Legal ops: test aiR Assist on your next matter intake before July 1 so your team can measure whether plain-language queries cut the time your reviewers spend building search strategies.

Relativity ships aiR Assist as a standard feature

Relativity announced general availability of aiR Assist and custom analyses in aiR for Review, both rolling into RelativityOne as standard offerings by end of June (company-reported). The feature set comes shortly after Relativity acquired contract AI firm Gavel.

aiR Assist lets legal teams ask plain-language questions of document data and receive cited answers instantly. Custom analyses extend aiR for Review by allowing teams to define, deploy, and scale document review workflows in plain language without coding. The platform handles up to 300,000 documents per index and 1.5 million documents per workspace (company-reported).

Phil Saunders, Relativity's CEO, framed the move as a difference in architecture: almost any AI system can read a document, he said, but few can serve as the single auditable source of truth for every piece of data in a matter. The distinction matters in court and before regulators, where outputs must be defensible by design.

Auditability and governance are built in, not added later

Legal AI deployments fail when teams use separate AI tools for analysis and then copy results back into their case management system. The handoff introduces risk: gaps in chain of custody, lost context, reasoning that cannot be traced back to source data. Regulators and opposing counsel both exploit these gaps.
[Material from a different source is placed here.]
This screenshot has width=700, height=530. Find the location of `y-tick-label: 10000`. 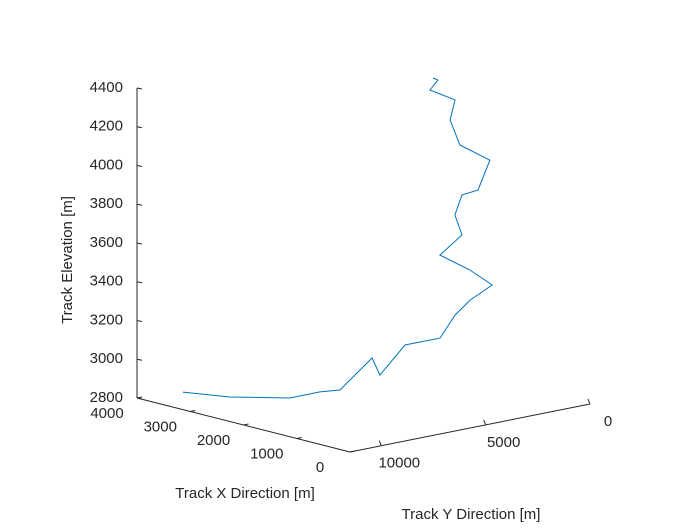

y-tick-label: 10000 is located at coordinates (399, 464).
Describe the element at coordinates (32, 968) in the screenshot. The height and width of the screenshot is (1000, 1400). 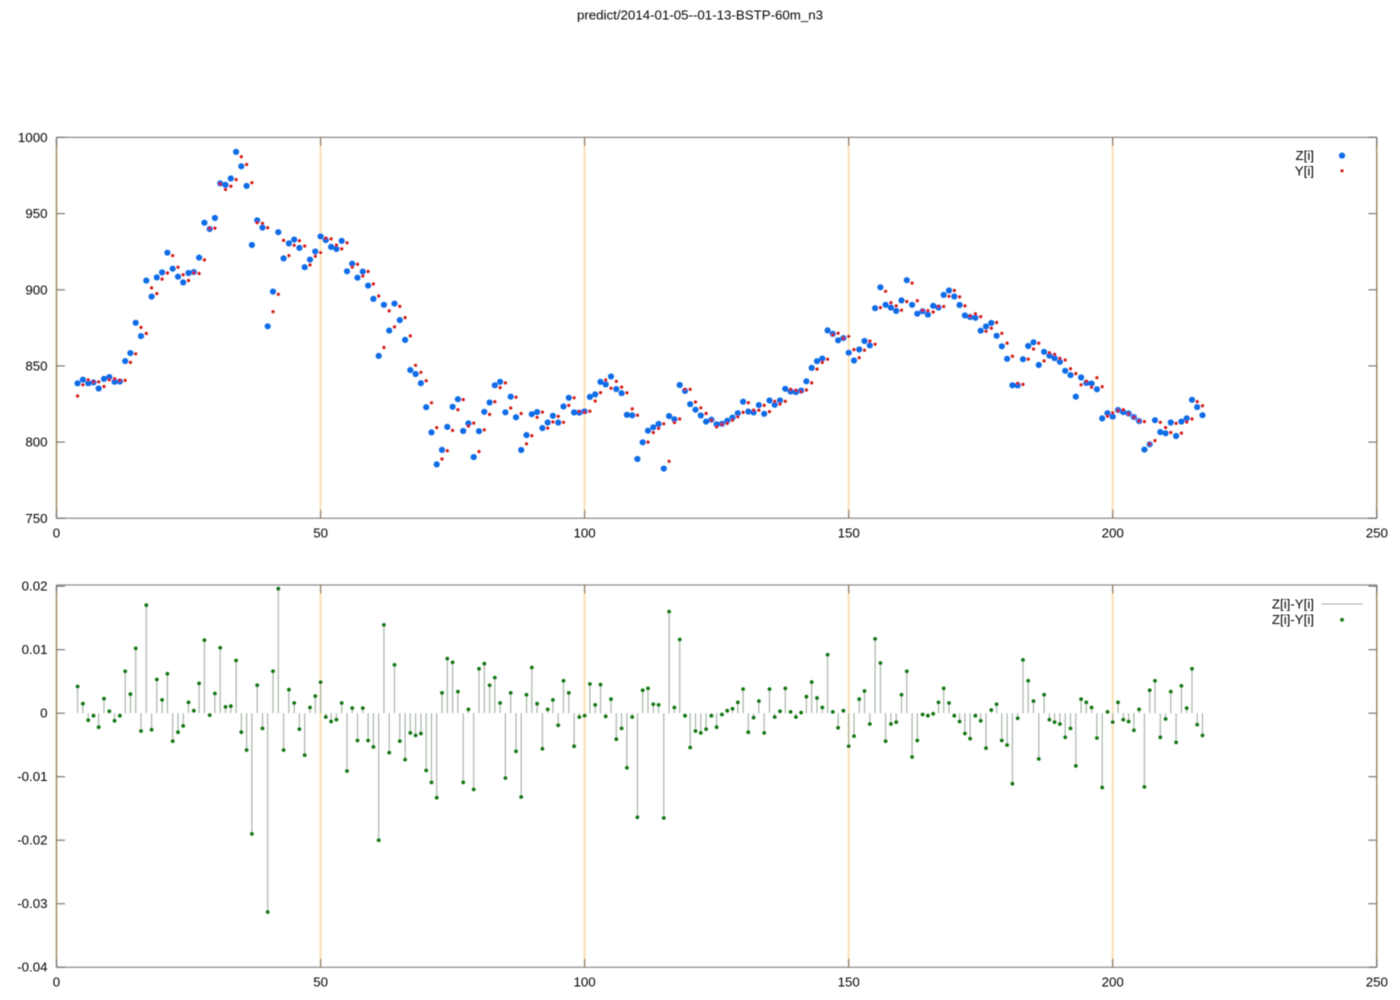
I see `svg-text: -0.04` at that location.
By embedding aiR Assist and custom analyses inside RelativityOne rather than treating them as external services, Relativity removes the export-and-import step. The same system that stores and indexes documents also reasons over them. A single audit log covers both the data and the analysis. That changes the compliance calculus, especially for teams running large document sets where manual spot-checking is impossible.

The plain-language query model also lowers the barrier for non-technical reviewers. Discovery teams no longer need to wait for a technical analyst to write Boolean searches or configure workflows; they can ask questions directly and iterate.
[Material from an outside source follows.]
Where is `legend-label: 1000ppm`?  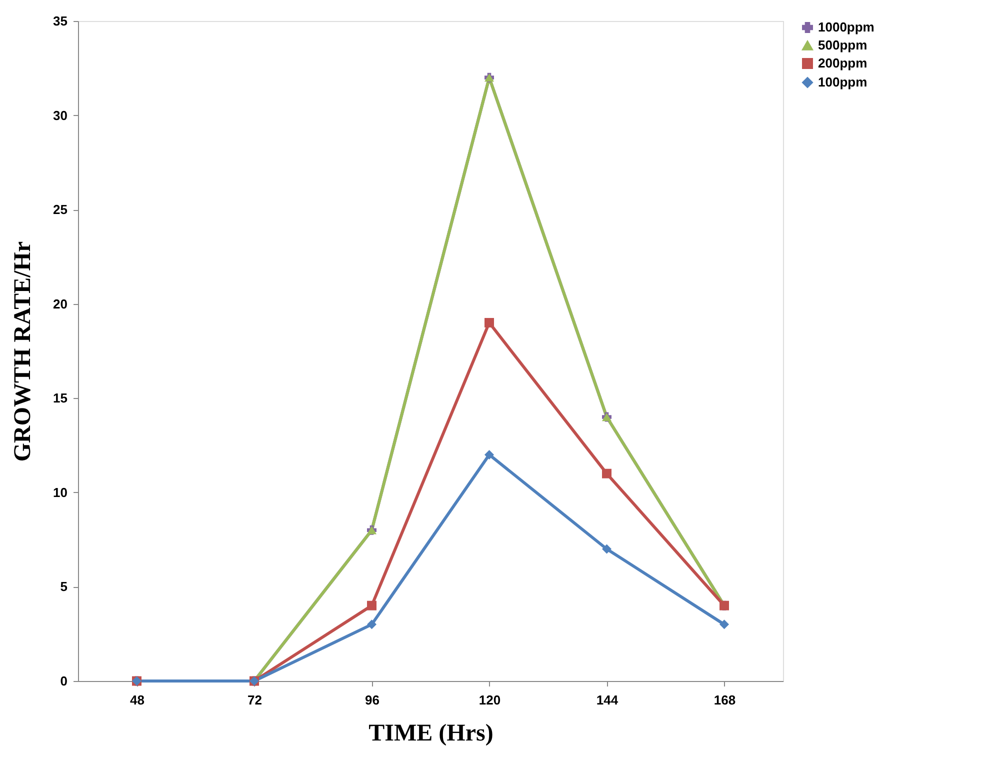
legend-label: 1000ppm is located at coordinates (846, 27).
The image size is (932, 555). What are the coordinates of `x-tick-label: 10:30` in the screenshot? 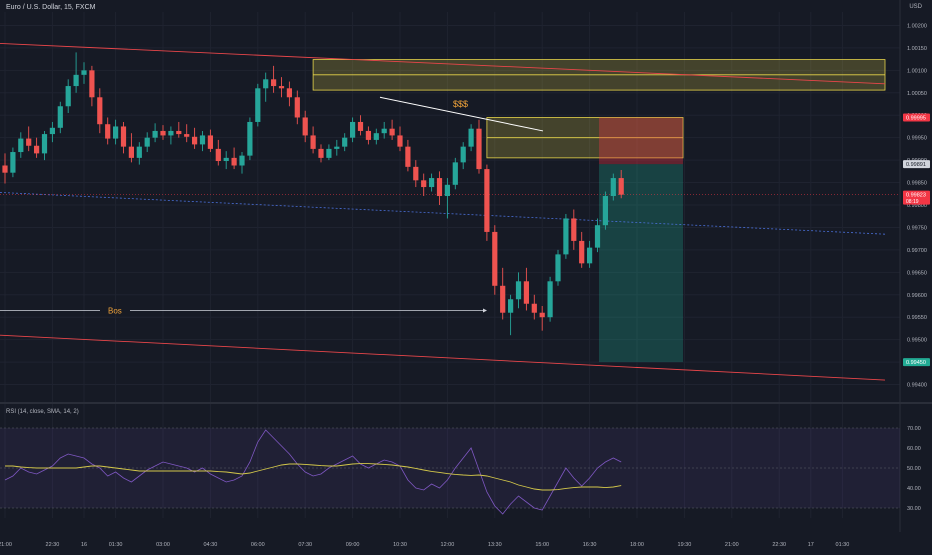 It's located at (400, 545).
How legal teams should approach this

Start with a pilot on a current matter where your team is already in RelativityOne. Do not assume all use cases benefit equally. Document review on well-defined issues (contract classification, privilege identification) will show faster value than open-ended fact discovery, where human judgment still dominates.
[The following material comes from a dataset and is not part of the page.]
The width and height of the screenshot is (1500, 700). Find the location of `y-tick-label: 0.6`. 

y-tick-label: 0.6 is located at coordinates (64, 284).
Test the auditability claim before you commit. Run a small batch of documents through custom analyses, export the outputs with their reasoning traces, and ask your opposing counsel's tech team to reproduce a handful of results. If the audit trail holds, the system has real defensibility; if it does not, you have learned the scope before scaling.

Relativity's architecture removes friction at the system level, but it does not eliminate the need for quality control. Plan for human review of aiR Assist outputs, especially on novel matters. The tool finds facts faster; it does not substitute for strategy.